There was a downside to the Intel transition. It meant the end of support for the Classic environment for the older Mac OS. Beginning with OS X Lion, 10.7, Apple discontinued support for Rosetta. So PowerPC apps, like it or not, went the way of the dodo.
Though Intel has had some difficulties meeting schedules for new processors, such as Broadwell, which is roughly a year late, and is only just starting to be used on Macs, it’s not as if Apple has given any indication of looking for other alternatives.
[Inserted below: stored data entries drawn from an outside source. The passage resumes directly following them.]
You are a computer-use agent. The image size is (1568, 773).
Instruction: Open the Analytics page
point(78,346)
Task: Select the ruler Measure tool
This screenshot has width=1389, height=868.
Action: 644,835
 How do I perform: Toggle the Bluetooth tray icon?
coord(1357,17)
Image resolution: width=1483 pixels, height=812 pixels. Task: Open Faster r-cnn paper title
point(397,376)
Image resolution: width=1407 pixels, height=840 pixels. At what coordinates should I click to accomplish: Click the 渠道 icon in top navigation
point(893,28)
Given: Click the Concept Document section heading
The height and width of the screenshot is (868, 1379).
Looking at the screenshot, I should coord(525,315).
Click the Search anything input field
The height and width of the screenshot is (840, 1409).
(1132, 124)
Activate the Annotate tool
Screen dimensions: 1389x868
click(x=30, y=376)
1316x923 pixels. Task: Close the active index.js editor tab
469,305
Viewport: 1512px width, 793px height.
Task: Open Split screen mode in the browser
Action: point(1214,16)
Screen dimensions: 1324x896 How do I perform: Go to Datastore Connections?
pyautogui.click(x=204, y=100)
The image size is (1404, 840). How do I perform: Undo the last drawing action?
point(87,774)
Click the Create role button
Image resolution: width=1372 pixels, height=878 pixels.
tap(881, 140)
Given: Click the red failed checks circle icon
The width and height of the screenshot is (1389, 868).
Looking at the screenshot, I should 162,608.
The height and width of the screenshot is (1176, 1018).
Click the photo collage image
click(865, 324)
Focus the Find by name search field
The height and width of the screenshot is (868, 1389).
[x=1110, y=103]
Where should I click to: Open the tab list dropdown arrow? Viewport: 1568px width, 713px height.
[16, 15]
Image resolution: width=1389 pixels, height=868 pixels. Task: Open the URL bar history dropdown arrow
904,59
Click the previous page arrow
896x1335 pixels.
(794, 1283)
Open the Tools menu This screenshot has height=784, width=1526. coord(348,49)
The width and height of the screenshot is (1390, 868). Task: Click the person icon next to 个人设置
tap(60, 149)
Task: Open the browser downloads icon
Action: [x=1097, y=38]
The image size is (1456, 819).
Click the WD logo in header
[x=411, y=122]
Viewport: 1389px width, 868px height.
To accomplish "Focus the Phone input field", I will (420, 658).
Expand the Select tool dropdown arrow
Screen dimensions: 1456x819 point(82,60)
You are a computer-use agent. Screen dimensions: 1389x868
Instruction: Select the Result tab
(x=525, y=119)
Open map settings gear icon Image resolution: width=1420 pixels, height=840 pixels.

There have been ongoing rumors that Apple might switch to ARM processors because they are so much cheaper and the company builds its own chip designs. But even if ARM processors could be tuned to match Intel in performance, or come close, there are other issues, such as compatibility with tens of thousands of older apps, that would cause headaches. Even though Apple would no doubt be perfectly capable of building an emulator for those apps, developers would have to undergo yet another painful processor migration. And, yes, I realize many of those developers are already building apps for iPhones and iPads.
Is yet another processor switchover worth it? If Intel can resume the pace of chip development, Apple may not need to consider other alternatives. While I am skeptical of an ARM-based Mac, Apple is known to do unpredictable things, particularly if it becomes necessary because an existing solution no longer suits their needs.